この計画のマスターデザインなどを担当するのは、日本国内の建築設計事務所ではない。英国に拠点を置き、世界で活動する建築設計事務所PLPアーキテクチャーだ。日経クロステックでは、この巨大開発を俯瞰(ふかん)する立場にある同社のリー・ポリサノ代表と相浦みどり担当役員に独自インタビューを実施。新型コロナウイルスの感染拡大がもたらした働き方の大転換も踏まえて、将来のワークスペース整備や街づくりについて尋ねた。(聞き手:浅野 祐一、菅原 由依子=以上、日経クロステック)
PLPアーキテクチャーは東京の中心地において、「マスターデザイン・プレイスメイキングストラテジー」という役割で巨大な街づくりを担います。霞が関や銀座に隣接するエリアでの大規模開発を通して、約30年にわたって経済が停滞する日本にどのような影響を与えたいと考えていますか。
リー・ポリサノ(以下、ポリサノ):停滞を打破するうえで、持続可能な街を構築していくことが1つの解になるのではないでしょうか。街のつくり方自体を変える必要があります。二酸化炭素の排出量やエネルギーの使用量を減らす新しい建築や街づくりが、新しいサプライチェーン(供給網)や仕事を生み出し、経済の面で寄与できると思います。
相浦みどり(以下、相浦):PLPアーキテクチャーがマスターデザインを担当する内幸町のプロジェクトでは、東京に新しい空間をもたらしたい。開発エリアは、銀座や新橋、霞が関といった場で働く東京のブレーンを集めやすい土地です。東京の競争力を高める場所にするだけでなく、ここを共創の場としたいのです。
これまで、東京電力ホールディングスや三井不動産、NTT、帝国ホテルなど事業を進めている10社の方々と話を続けてきました。多様な人と協力しながら、37年度以降の全体完成を目指します。

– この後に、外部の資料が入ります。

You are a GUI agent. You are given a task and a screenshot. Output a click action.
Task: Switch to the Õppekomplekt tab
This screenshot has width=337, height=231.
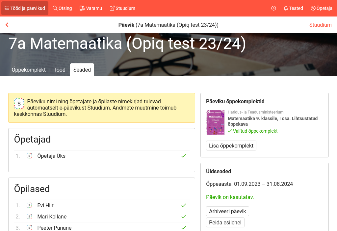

人が交わる空間として、計画しているビルをつなぐ高さ31mの位置などに共創スペースとなる空間を設けます。31mは、かつて市街地建築物法が規定していた高さ制限と同じ高さです。銀座の街などにも高さ31mのビルは立ち並んでいます。特別な意味を持つ高さなのです。
この共創スペースには緑を多く取り入れ、人が集いやすい環境を構築します。帝国ホテルにはおもてなしの空間、南地区のタワーには健康に配慮した庭、中地区のタワーにはエネルギーやICT(情報通信技術)、街づくりに関する発信の場などを設ける予定です。事業者の強みを出しつつ、重なり合う空間にしたいと思います。
ポリサノ:東京を緑の空間に変えていきたいという思いもあります。日比谷公園や皇居の緑も含めて、ビルが囲む街ではなく、緑が広がる街にしたい。英国・ロンドンには、公園などパブリックスペースが豊富にあります。東京の中心でも緑をつなぐ街を生み出したいと思っています。